Message Too Old, No Replies

Google and SID's

How do we clear them out?

         

trillianjedi

11:17 am on Jun 18, 2003 (gmt 0)

WebmasterWorld Senior Member 10+ Year Member



Some of you may remember that back in April we had a slight issue with SID's being issued to googlebot (I believe that someone else here also suffered google the same indignity but can't remember who).

Those URL's with the SID's have now got into googles new index on -fi. I was hoping that it would clear. It means that freshbot is now coming to the site and following 36,000 URL's all of which point to about 20 pages because of the SID's on the end!

Will google work this out at some point or is some manual intervention required do you think?

TJ

Brett_Tabke

11:23 am on Jun 18, 2003 (gmt 0)

WebmasterWorld Administrator 10+ Year Member Top Contributors Of The Month



sid = session id...

jpjones

12:28 pm on Jun 18, 2003 (gmt 0)

10+ Year Member



Manual intervention would be the quickest and assured way of dealing with it.

You could program the site so that it performs some checks before sending out a page, e.g.
A) recognises Googlebot as the useragent
B) checks to see if Googlebot has requested a URL with?sid= at the end of it
C) Issue a 301 redirect to the page WITHOUT the?sid

This will then tell Googlebot that the page it originally requested has been moved permenantly.
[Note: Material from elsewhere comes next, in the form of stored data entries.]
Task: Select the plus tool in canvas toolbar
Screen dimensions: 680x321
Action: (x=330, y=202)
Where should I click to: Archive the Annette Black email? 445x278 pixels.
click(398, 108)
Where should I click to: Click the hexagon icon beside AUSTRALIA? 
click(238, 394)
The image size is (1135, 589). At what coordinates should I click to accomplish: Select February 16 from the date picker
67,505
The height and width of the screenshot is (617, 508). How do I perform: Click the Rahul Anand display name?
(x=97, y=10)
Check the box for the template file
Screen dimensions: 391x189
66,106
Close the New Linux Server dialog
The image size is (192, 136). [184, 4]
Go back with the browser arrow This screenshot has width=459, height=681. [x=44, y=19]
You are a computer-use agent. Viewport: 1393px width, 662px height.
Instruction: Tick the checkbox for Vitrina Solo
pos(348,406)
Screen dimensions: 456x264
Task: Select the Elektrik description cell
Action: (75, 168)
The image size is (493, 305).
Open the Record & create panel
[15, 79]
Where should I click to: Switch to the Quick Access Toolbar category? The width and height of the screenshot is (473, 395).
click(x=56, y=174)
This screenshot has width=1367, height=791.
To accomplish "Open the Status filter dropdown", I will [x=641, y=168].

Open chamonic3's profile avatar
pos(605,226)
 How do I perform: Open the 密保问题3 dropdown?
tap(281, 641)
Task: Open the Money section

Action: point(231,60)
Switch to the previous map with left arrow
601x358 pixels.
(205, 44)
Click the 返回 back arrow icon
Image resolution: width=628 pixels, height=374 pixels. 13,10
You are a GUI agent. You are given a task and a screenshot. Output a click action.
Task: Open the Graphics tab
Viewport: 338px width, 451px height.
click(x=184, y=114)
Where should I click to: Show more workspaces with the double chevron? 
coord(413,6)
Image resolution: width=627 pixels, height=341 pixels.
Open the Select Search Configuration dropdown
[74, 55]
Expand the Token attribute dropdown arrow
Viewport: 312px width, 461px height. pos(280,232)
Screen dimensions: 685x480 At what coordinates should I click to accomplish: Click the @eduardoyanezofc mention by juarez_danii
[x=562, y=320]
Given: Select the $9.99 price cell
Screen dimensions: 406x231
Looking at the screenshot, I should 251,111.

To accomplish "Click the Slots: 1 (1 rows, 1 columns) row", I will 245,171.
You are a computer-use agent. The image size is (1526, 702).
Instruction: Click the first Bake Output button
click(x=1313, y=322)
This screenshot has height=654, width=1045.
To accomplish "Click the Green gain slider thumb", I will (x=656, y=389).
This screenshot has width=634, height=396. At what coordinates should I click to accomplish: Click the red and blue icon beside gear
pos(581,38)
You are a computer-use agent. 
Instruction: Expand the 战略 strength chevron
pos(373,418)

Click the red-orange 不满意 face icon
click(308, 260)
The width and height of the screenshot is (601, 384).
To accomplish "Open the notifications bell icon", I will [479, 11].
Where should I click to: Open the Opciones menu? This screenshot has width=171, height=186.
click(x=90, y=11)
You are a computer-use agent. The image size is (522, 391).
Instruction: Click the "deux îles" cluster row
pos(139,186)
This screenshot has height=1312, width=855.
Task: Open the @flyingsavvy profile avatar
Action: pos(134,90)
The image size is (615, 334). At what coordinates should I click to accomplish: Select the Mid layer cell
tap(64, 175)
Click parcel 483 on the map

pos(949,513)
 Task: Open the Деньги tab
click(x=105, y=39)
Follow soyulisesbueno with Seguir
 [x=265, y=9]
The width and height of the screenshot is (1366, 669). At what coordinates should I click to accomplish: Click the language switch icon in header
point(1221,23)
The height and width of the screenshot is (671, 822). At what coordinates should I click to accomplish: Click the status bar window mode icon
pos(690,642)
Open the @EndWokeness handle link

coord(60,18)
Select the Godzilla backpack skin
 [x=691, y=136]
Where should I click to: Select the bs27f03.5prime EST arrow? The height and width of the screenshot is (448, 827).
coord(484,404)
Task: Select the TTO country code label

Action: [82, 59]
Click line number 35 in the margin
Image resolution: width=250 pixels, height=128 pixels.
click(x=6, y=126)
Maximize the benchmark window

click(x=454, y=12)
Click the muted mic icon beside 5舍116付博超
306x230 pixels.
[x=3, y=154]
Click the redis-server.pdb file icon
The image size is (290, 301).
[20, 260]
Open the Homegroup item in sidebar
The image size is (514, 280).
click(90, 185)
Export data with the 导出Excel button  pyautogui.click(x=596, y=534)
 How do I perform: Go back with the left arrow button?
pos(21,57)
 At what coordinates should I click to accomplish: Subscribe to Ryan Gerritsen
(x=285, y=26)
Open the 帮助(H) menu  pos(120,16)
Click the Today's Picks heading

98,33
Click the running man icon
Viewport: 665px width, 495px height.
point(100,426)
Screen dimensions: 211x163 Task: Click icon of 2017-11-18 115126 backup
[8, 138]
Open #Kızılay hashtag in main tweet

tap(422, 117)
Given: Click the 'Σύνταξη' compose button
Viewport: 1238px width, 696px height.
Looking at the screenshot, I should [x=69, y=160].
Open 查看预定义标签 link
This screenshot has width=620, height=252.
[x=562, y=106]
This should then have the effect of removing that request from the index.

Of course, the other way you could clear out the index is to remove your whole site from the index by exclusion of googlebot by robots.txt, but this isn't generally a good idea ;)

JP

trillianjedi

1:51 pm on Jun 18, 2003 (gmt 0)

WebmasterWorld Senior Member 10+ Year Member



Many thanks jpjones - just testing that now.

Obviously, we don't really want to block google, although if it comes to it and we're out of the index for a month we may just have to do so as this is eating bandwidth like nobodies business.

Thanks for clarifying my acronym Brett....

TJ